RECENT NEWS ARTICLES:

MICROSOFT FIRST CUSTOMER TO SELECT ALPHA MICROSYSTEMS' AC SPOTLIGHT KNOWLEDGE MANAGEMENT TECHNOLOGY

Company submits provisional patent application and schedules showcase for AC Spotlight in Microsoft's Partner Pavilion at Comdex Enterprise Show

SANTA ANA, CALIF., SEPTEMBER 2, 1998 ... Alpha Microsystems (NasdaqNM: ALMI), today announced that its AlphaCONNECT® Information Technology division has delivered, after months of collaborative beta testing, the Company's knowledge management software to Microsoft Corporation (NasdaqNM:MSFT) to expand the functionality of Microsoft's executive management intranet. The Alpha Micro End User License provides Microsoft with a customized version of AlphaCONNECT's highly scalable AC Spotlight software. This product delivery coincides with both Alpha Microsystems' commercial release of the innovative software and the submission of a provisional patent application for the underlying technology. Pricing for the AC Spotlight knowledge management software will range from initial set-up costs of $10,000 to $100,000+, based upon size, complexity and specific requirements of the enterprise, in addition to corresponding annual support and consulting fees.

"We are excited that our technology has placed us in the forefront of this burgeoning market," commented Alpha Microsystems chairman and CEO Douglas J. Tullio. "Having Microsoft as our first customer should enhance our position as a technology innovator and provide us with a higher level of recognition as a significant player in the knowledge management marketplace." Tullio continued, "We have not found many companies who currently provide equivalent technology and those that have emerged as possible competitors, such as Junglee and C2B Technologies, have been quickly acquired by larger companies such as Amazon.com (Nasdaq:AMZN) and Inktomi (Nasdaq:INKT).

"AlphaCONNECT is in the business of data management," said vice president of marketing Denny Michael. "When Microsoft expressed its need for a technology that could retrieve unstructured data from the Internet and move it into a structured database, we were confident that we could provide a successful solution."

Michael continued, "Not only did we deliver a product meeting Microsoft's specifications, but we created additional technologies and scalable consulting services that can be customized to meet the needs of virtually any company in any industry. We believe this technology provides access to unique actionable information needed by industry to stay competitive in today's fast moving environment".

As part of AlphaCONNECT Knowledge Management Suite of software solutions and consulting services for the enterprise, AC Spotlight employs technologies designed to help companies make informed business decisions by efficiently harvesting, organizing, analyzing and sharing various types of data, such as business intelligence, news, industry trends, mortgage rates and financial and economic information. Specifically, AC Spotlight allows for "reverse data warehousing" - a process of collecting unstructured data from the Web and transforming it into a structured form for storage in ODBC-compliant databases.

::::::::

Goals =
**1.** Repeat the passage of the AC Spotlight press release starting with "As part of AlphaCONNECT" and going on through "in ODBC-compliant databases.".
**2.** Can you continue the AC Spotlight press release from its last sentence onward?
These entries come from a different source than the AC Spotlight press release.

Pointing entries for screenshots and pages

::::::::

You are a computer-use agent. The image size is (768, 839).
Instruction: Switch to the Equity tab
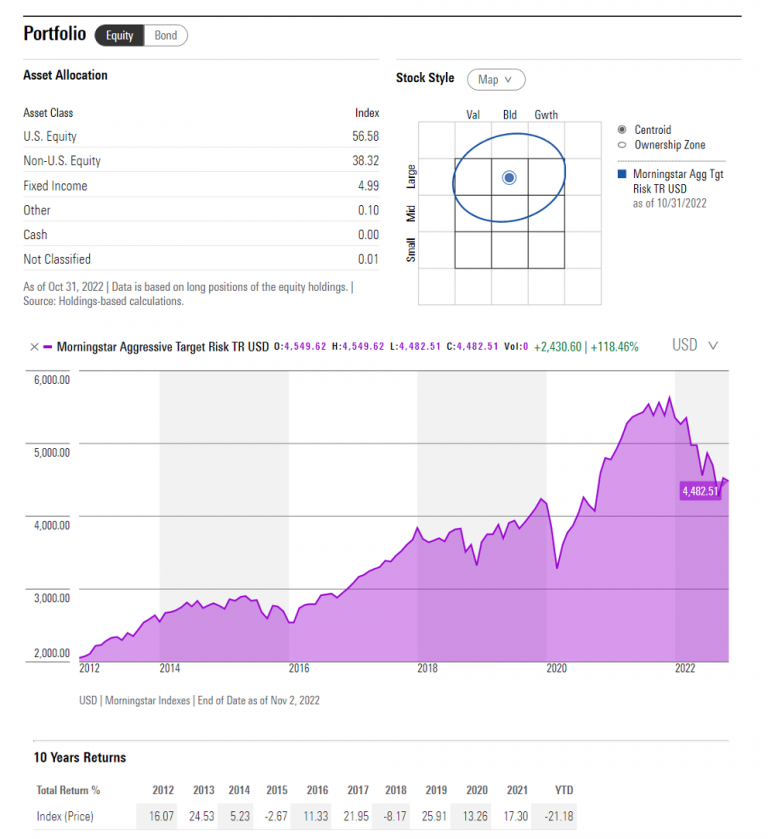coord(118,35)
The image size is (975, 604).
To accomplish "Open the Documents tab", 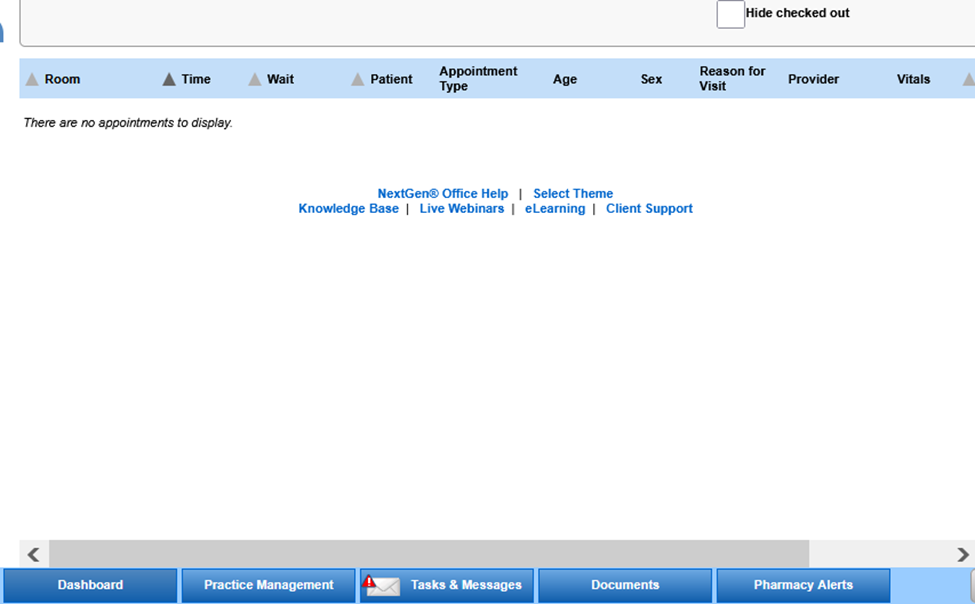I will [625, 585].
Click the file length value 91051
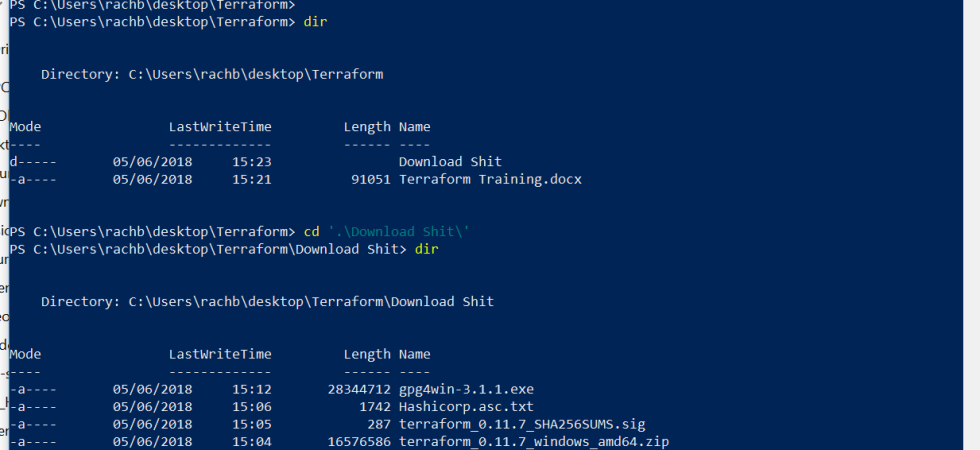The width and height of the screenshot is (980, 450). click(x=371, y=179)
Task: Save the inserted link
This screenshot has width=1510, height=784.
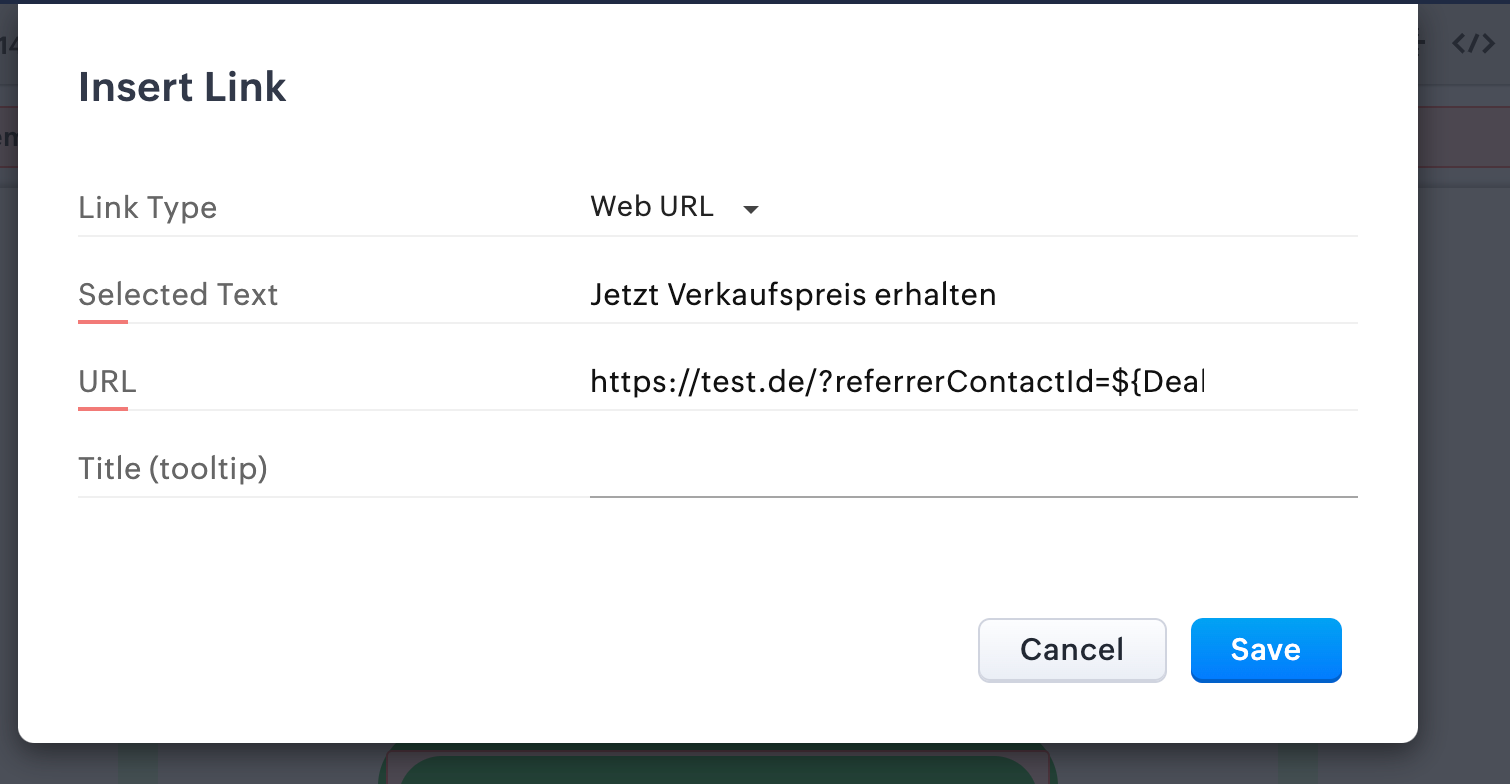Action: point(1265,650)
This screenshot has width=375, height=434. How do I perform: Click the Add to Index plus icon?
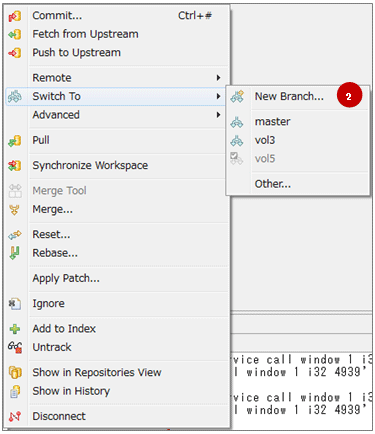[15, 329]
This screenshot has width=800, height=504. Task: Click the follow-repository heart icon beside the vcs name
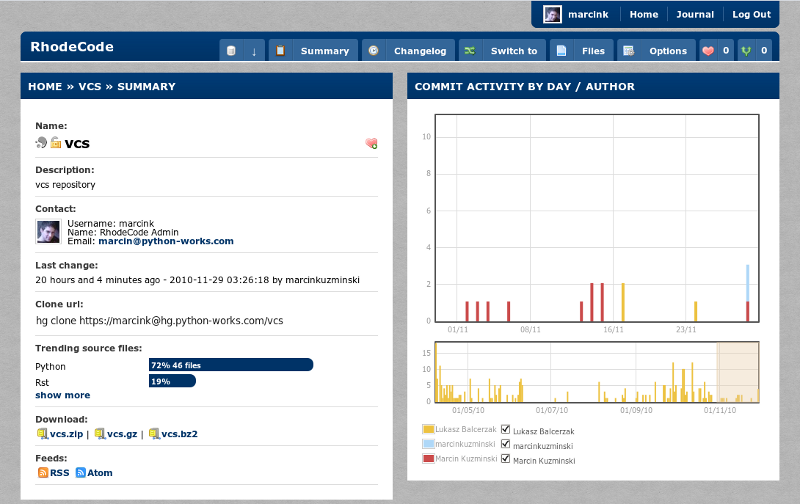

::::::::

Outputs =
**1.**
As part of AlphaCONNECT Knowledge Management Suite of software solutions and consulting services for the enterprise, AC Spotlight employs technologies designed to help companies make informed business decisions by efficiently harvesting, organizing, analyzing and sharing various types of data, such as business intelligence, news, industry trends, mortgage rates and financial and economic information. Specifically, AC Spotlight allows for "reverse data warehousing" - a process of collecting unstructured data from the Web and transforming it into a structured form for storage in ODBC-compliant databases.

**2.**
AC Spotlight was developed by AlphaCONNECT and then customized based on Microsoft's requirements. It has undergone several months of intensive beta testing where it received extensive feedback from Microsoft personnel. Alpha Microsystems will be showcasing the technology suite inside the Microsoft Partner Pavilion at next week's Comdex Enterprise Show in San Francisco, September 8th to the 10th. The AlphaCONNECT booth will be located at space MS-17.

Microsoft is the worldwide leader in software for personal computers. The Company offers a wide range of products and services for business and personal use.

MICROSOFT APPROVES ALPHA MICROSYSTEMS SPOTLIGHT FOR INCLUSION IN MICROSOFT ALLIANCE PROGRAM
Alliance Program Provides Potential of Over 15,000 Resellers

SANTA ANA, CALIF., SEPTEMBER 9, 1998 ... AlphaCONNECT®, a division of Alpha Microsystems (NasdaqNM:ALMI), today announced that it has been approved by Microsoft Corporation (Nasdaq:MSFT) to participate in the Microsoft Certified Solution Provider (MCSP) Alliance Program where AlphaCONNECT will feature its recently announced AC Spotlight knowledge management technology. The Microsoft Alliance Program provides AlphaCONNECT the opportunity to reach more than 15,000 reselling solution providers, worldwide, with its AC Spotlight product. The program features the industry's leading hardware, software and service companies as members of this alliance.

Denny Michael, Vice President of Marketing for Alpha Microsystems, commented, "We consider the MSCP Alliance Program an excellent opportunity to leverage our innovative AC Spotlight technology to potentially thousands of qualified reselling companies. Based upon our agreement, we will provide all eligible partners a free, not-for-resale evaluation version and a special discount for all partners who become resellers of AC Spotlight. In addition, we envision using this channel for future knowledge management products such as our recently announced AC Enterprise and AC Convert & Apply.

A recent study by International Data Corporation (IDC), indicated that 87 percent of companies participating in the MSCP Alliance Program reported average annual revenue gains of 41 percent over the past three years," said Michael. "Of those companies, 95 percent stated that the Microsoft affiliation contributed significantly and, on average, was responsible for 29 percent of their growth increase. Michael continued, "The IDC study further stated that more than 80 percent of those in the study agreed that their participation in the program made their business more profitable and that one third reported improved margins."

Microsoft is the worldwide leader in software for personal computers. The company offers a wide range of products and services for business and personal use.

AlphaCONNECT®, a division of Santa Ana, California-based Alpha Microsystems, offers powerful foundation technologies for business intelligence software serving the Internet, intranet, corporate-information technology and software development markets. Both the Company and its independent vendor partners use AlphaCONNECT® to provide award-winning business-to-business and consumer-based products. For more information, visit the Company's Web site at www.alphaconnect.com.



October 5, 1998
Portal power
Corporate portals will open up your intranet
By Benjamin Keyser

Companies burdened with bulging intranets and no tangible return on investment on those reams of information, take heart. The convergence of souped-up search engines, new indexing techniques, and Web standards such as Extensible Markup Language (XML) promise to bring order to the chaos in the form of corporate portal sites.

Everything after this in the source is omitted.